Top 10 Reasons I will NOT be named "Mom of the Year"

NOT Mom of the Year Award
Some moms in the blogging world got together and decided to come up with a contest in which one “lucky” mama will walk away with the title of “NOT Mom of the Year”. Reading everyones’ entries so far has been very entertaining. I couldn’t help but think I could be in the running for a “NOT Mom of the Year” title. You can check out the official details HERE.
And, without further adieu, here are the Top Ten Reasons I will NOT be named mom of the year…
#10- Reason number ten happened even before I was “officially” a mom…perhaps this was a sign of things to come. I cried the day I found out I was having a girl (ewww, gross). More like bawled. Come on…who does that?
#9- I went back to work only 3 weeks after giving birth. And, there were no tears shed. If fact, I was all but RUNNING out the door! I also took my first 4-night trip away from her when she was only 3 months old…it was glorious!
#8- I work at a compound bow company (you know, one that makes weapons for shooting deer) and I dressed my kid up as a Whitetail DEER for her first Halloween and proceeded to parade her around my office.  Photo Evidence HERE.
#7- I never sterilized her bottles. Ever.
#6- I let my kid get seriously nasty when she’s eating…and I don’t really care. As seen HERE and HERE.
#5- She eats hot dogs and macaroni & cheese at least twice a week. And, no, these aren’t the lean all-turkey dogs, they are the cheap-ace 3 kinds of “meat” in one kind. And the mac-n-cheese? Not organic (not anymore) it’s the “what’s cheap this week” kind. And you know what? I don’t really care.
#4- I let my kid play with real-deal fire hazard wire sparklers…and she tried to blow them out like candles! View the photo evidence HERE.
#3- I have a foul mouth. Ry recently repeated her first “bad word” and it was my fault. And she hasn’t stopped! View the evidence regarding foul language HERE.
#2- I think it’s funny when my 2 year old girl talks about poop and “big, stinky toots”. In fact, I actually encourage it. It’s freakin’ hilarious! View the video evidence HERE.
#1- And perhaps the most recent reason…I recently sent the hubs home with the kid for the night so that I could stay at a wedding reception longer and more fully enjoy the sheer bliss that comes from an open bar, a live band and your sisters!

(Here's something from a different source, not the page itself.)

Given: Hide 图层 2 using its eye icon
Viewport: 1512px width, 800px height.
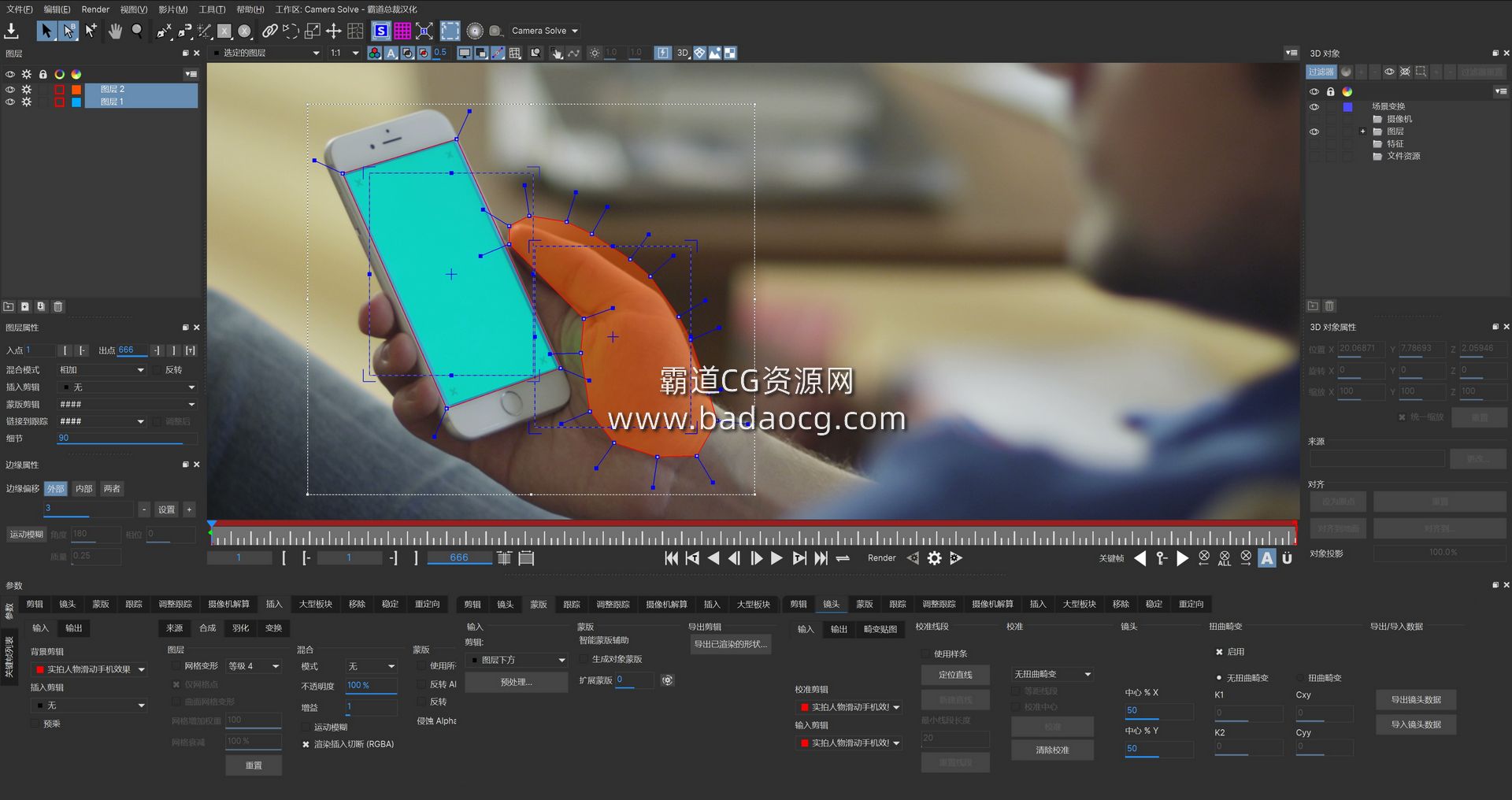Looking at the screenshot, I should (10, 90).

7 thoughts on “Top 10 Reasons I will NOT be named "Mom of the Year"

  1. Life Without Pink

    Ok so I cant relate to the whole "girl" thing being I have two boys. They are always talking about poop, pee, etc…gross! And bravo to you for staying out late and enjoying yourself…I need to remind myself to do this once in awhile too!Thanks for playing along and linking up!

    Reply
  2. Laurie

    You are a rockin' mom. I never sterilized bottles either and I would totally send my husband home so I could enjoy the benefits of an open bar without the kids around.

    Reply
  3. The Mommyologist

    I actually cried when I found out I was having a boy! I still feel guilt over that one because he is the coolest little dude and I cannot imagine having any other kid but him!And I would've sent my hubby home from the wedding so I could party too. Genius idea!So glad you entered our contest!